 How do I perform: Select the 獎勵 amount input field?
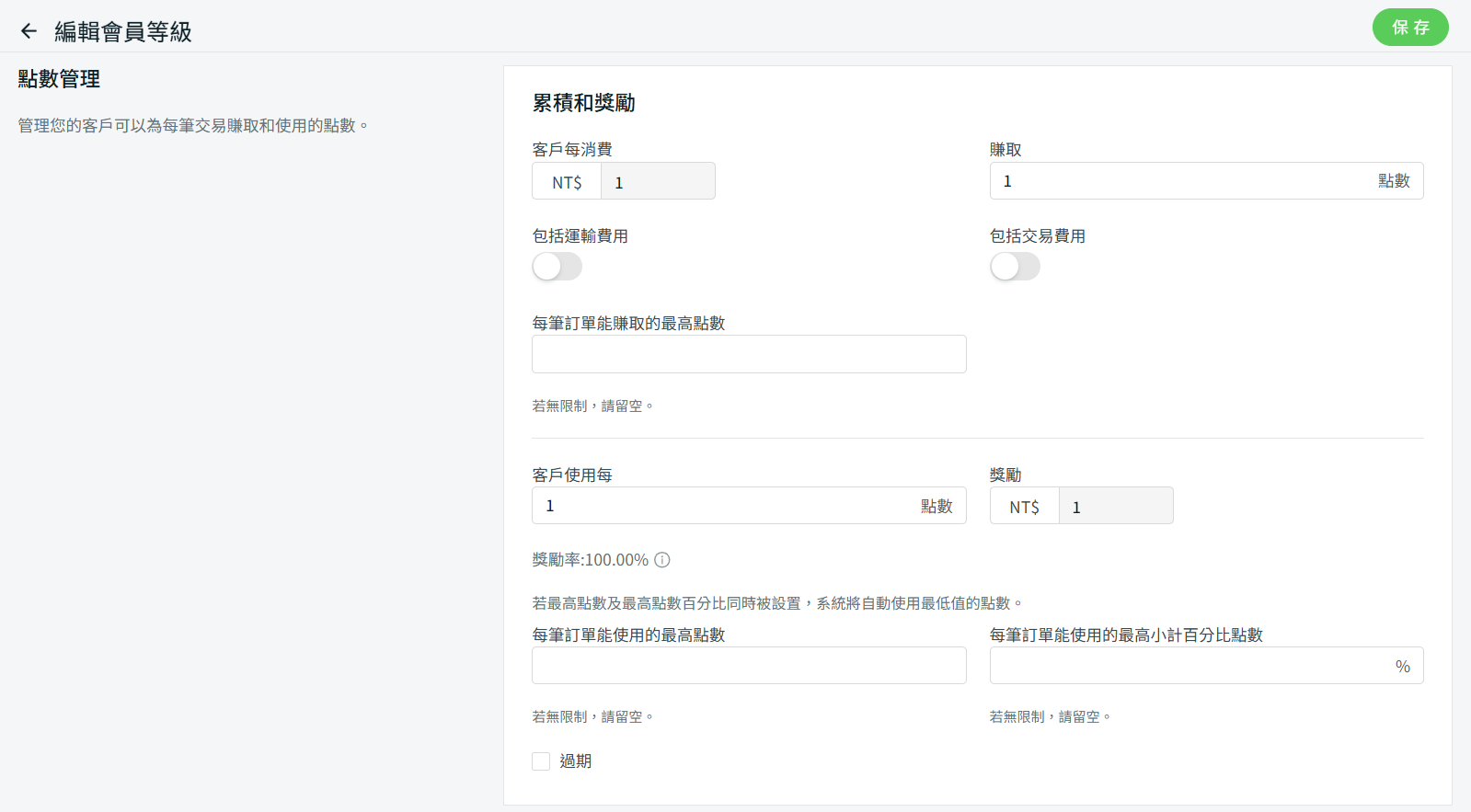(1115, 507)
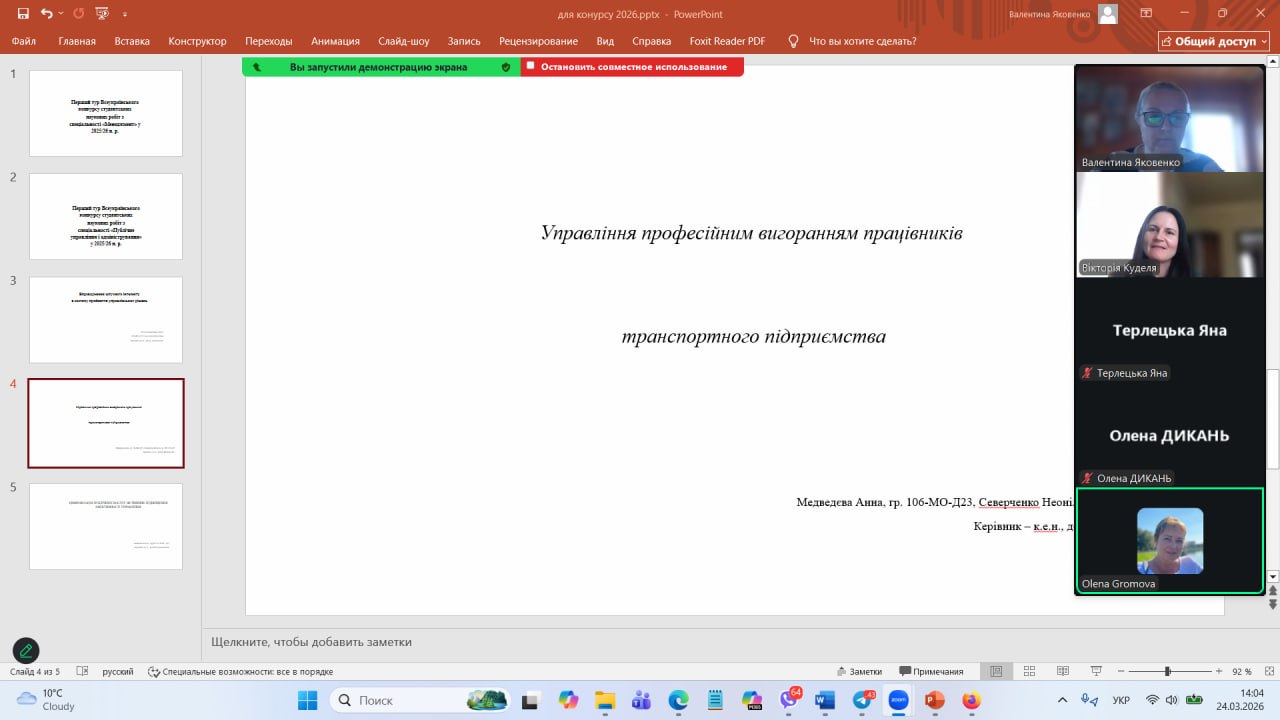
Task: Click the green annotation pencil icon
Action: tap(26, 651)
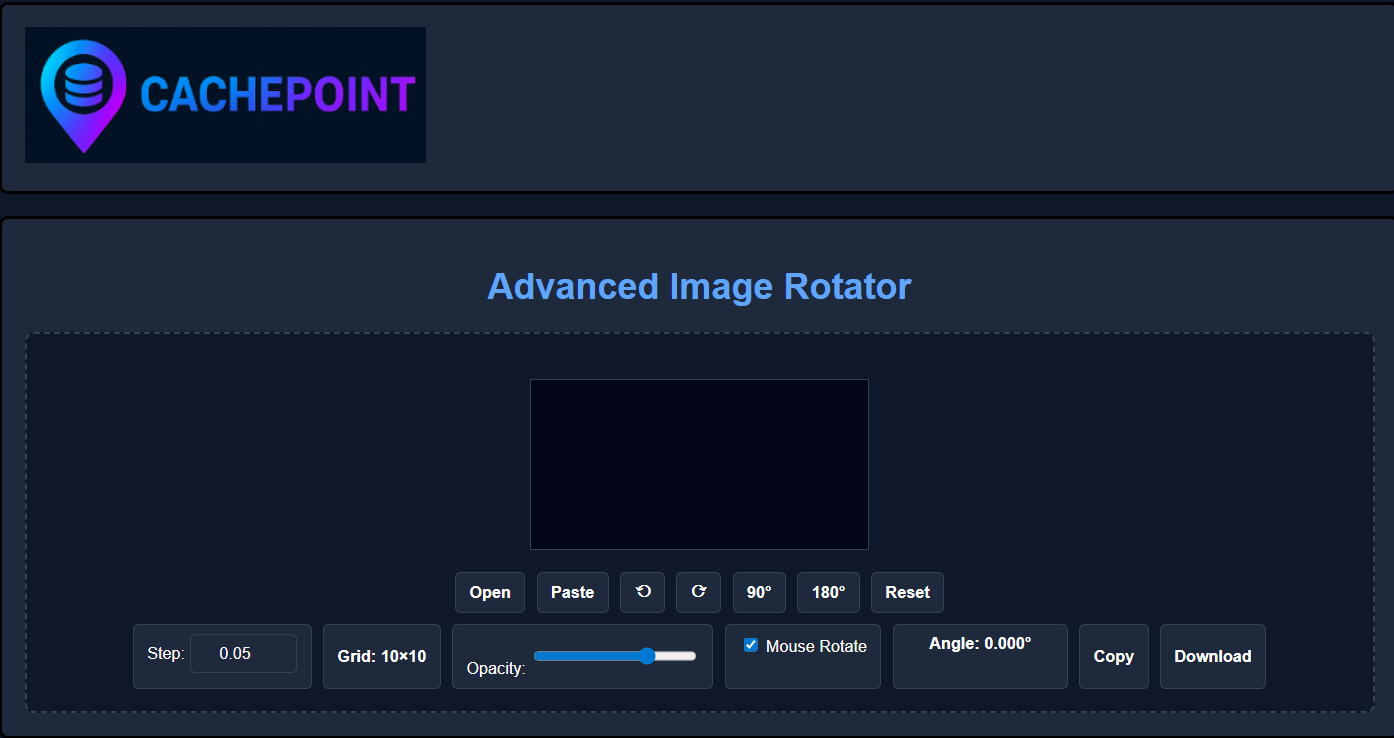Adjust the Opacity slider handle
Screen dimensions: 1394x738
click(647, 657)
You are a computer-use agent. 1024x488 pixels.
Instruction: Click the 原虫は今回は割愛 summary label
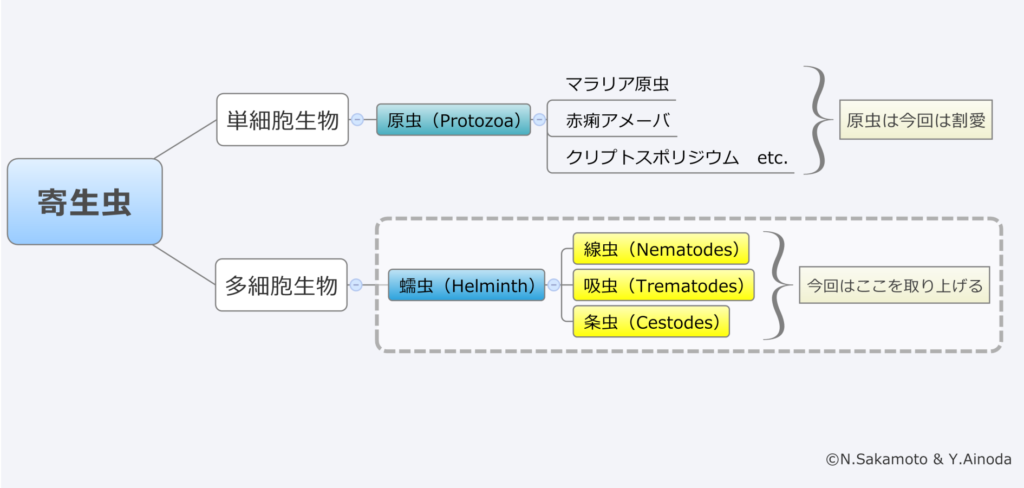point(915,120)
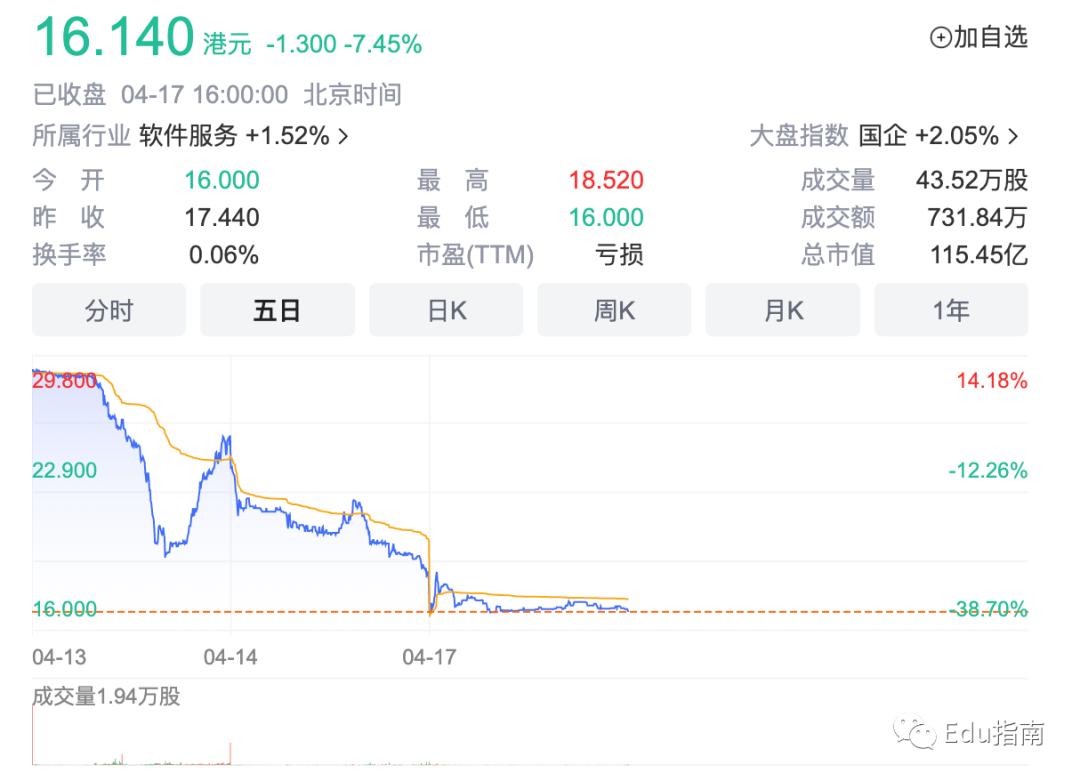Select the 1年 chart range tab
This screenshot has width=1080, height=781.
click(951, 310)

- Aim of the exercise:
I'd like every record above written out again exactly, without the pictures.

- Task response:
 How do I perform: Select the 獎勵 amount input field?
(1115, 507)
Task: Click the green annotation pencil icon
Action: tap(26, 651)
Adjust the Opacity slider handle
Screen dimensions: 1394x738
click(647, 657)
You are a computer-use agent. 1024x488 pixels.
Instruction: Click the 原虫は今回は割愛 summary label
point(915,120)
Select the 1年 chart range tab
This screenshot has width=1080, height=781.
click(951, 310)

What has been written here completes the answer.